Professor Sir Martin Roth

1971–1975

Professor Sir Martin Roth was president of the Royal College of Psychiatrists from 1971 to 1975.

He received his medical education at St Mary`s Hospital where he qualified in 1941, after qualification he trained in neurology at the Maida Vale Hospital, and at the Maudsley.

In 1950 he was appointed Director of the Clinical Research Unit at Graylingwell Hospital where he continued with his work on the differentiation of the mental disorders of old age.

In 1954 he deputized for Robert Cleghorn at McGill University, Montreal, the first of many visits to Canadian and American Universities, and it was in Canada and the U.S.A. that he first saw at close quarters a psychiatry that drew its main inspirations from psychoanalysis.

In 1956 he was appointed to the Chair of Psychological Medicine at Durham University. His new administrative and teaching commitments did not prevent him from developing his department as one, of the main centres of clinical research in this country and establishing units devoted to child and geriatric psychiatry.

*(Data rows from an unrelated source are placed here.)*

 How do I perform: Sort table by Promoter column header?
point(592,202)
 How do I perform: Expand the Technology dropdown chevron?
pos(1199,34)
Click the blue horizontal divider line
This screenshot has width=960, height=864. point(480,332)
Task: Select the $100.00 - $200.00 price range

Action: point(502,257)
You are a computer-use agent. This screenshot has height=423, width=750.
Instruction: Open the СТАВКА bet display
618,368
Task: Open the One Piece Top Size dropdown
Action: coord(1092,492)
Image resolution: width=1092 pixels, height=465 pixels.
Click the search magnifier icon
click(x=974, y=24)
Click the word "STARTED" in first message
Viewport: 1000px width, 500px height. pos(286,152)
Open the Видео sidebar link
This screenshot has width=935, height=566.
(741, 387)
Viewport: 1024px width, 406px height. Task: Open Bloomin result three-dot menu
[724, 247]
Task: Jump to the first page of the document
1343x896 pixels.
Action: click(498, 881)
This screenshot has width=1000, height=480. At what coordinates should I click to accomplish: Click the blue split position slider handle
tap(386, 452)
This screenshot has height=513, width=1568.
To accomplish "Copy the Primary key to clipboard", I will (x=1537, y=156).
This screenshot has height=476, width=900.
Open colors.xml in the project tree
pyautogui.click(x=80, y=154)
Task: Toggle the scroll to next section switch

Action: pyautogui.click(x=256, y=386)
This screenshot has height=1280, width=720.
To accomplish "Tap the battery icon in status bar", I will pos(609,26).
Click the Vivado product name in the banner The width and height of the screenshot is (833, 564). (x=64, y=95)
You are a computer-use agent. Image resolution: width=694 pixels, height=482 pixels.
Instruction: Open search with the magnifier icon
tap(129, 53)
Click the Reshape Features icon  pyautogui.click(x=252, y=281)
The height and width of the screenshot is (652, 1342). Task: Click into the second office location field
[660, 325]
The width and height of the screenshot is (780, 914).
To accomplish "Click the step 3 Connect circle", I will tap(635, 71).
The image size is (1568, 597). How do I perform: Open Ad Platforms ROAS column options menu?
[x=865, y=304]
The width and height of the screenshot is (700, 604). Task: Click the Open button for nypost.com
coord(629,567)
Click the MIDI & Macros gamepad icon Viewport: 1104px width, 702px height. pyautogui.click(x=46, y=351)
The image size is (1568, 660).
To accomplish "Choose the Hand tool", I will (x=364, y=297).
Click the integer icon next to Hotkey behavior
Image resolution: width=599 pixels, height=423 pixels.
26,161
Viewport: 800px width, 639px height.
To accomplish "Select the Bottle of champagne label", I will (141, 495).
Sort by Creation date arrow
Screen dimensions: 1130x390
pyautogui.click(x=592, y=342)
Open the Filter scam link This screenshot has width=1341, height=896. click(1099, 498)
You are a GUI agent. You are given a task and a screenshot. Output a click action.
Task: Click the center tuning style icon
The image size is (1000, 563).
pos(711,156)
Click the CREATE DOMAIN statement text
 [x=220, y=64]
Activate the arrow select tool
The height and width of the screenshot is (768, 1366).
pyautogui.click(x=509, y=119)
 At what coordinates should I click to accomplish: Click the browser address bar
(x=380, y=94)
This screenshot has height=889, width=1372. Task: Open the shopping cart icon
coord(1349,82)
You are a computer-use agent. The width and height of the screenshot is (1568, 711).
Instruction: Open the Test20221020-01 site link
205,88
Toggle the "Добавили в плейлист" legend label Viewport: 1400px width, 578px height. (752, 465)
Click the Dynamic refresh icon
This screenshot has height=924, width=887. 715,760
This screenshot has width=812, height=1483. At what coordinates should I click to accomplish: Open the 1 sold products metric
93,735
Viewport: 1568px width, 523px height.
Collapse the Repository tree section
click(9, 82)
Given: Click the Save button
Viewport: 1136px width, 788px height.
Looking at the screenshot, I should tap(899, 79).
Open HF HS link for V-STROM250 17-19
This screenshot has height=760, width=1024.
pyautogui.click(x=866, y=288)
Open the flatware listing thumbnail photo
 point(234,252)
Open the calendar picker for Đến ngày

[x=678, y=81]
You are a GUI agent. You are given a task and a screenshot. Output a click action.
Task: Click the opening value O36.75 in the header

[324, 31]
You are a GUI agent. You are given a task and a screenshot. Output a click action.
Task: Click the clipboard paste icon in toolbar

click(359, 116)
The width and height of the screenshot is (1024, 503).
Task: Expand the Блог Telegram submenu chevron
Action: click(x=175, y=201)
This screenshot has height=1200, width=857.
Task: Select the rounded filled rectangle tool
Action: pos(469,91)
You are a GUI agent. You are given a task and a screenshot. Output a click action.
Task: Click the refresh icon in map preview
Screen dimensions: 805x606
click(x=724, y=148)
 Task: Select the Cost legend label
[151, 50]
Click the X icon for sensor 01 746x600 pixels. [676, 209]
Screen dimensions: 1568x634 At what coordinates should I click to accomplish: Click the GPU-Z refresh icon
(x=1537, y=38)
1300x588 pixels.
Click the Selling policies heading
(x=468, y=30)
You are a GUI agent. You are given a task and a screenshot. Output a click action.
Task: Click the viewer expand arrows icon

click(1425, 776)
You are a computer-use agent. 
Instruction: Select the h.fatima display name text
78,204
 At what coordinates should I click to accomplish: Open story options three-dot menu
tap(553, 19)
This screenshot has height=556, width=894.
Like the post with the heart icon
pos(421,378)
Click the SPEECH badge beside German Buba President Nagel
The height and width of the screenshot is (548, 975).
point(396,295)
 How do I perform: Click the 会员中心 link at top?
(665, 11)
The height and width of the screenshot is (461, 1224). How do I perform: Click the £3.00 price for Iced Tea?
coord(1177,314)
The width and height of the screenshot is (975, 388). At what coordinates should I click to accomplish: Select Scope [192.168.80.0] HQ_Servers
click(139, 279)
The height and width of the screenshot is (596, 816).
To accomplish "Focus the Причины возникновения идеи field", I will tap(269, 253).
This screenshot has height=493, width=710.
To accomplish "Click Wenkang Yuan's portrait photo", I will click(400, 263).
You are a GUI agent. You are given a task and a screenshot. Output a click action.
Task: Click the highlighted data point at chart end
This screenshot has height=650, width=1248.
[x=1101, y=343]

From 1964 to 1970 he served as a member of the Clinical Research Board of the Medical Research Council, where he became the Chairman of one of its Grant Committees, and of the Working Party on the epidemiology of drug addiction.

From 1968 to 1969 he was president of the Section of Psychological Medicine of the Royal Society of Medicine

Professor Sir Martin Roth served and travelled extensively as Consultant to the World Health Organization.

In recognition to his many-sided work in psychiatry, he was knighted in the New Year Honours List of 1972.

One of his personal achievements as president, was his role in securing 17 Belgrave Square as a permanent home for the College.

Martin Roth was elected a Fellow of the Royal Society for his scientific achievements in psychiatry, particularly in the field of old age psychiatry.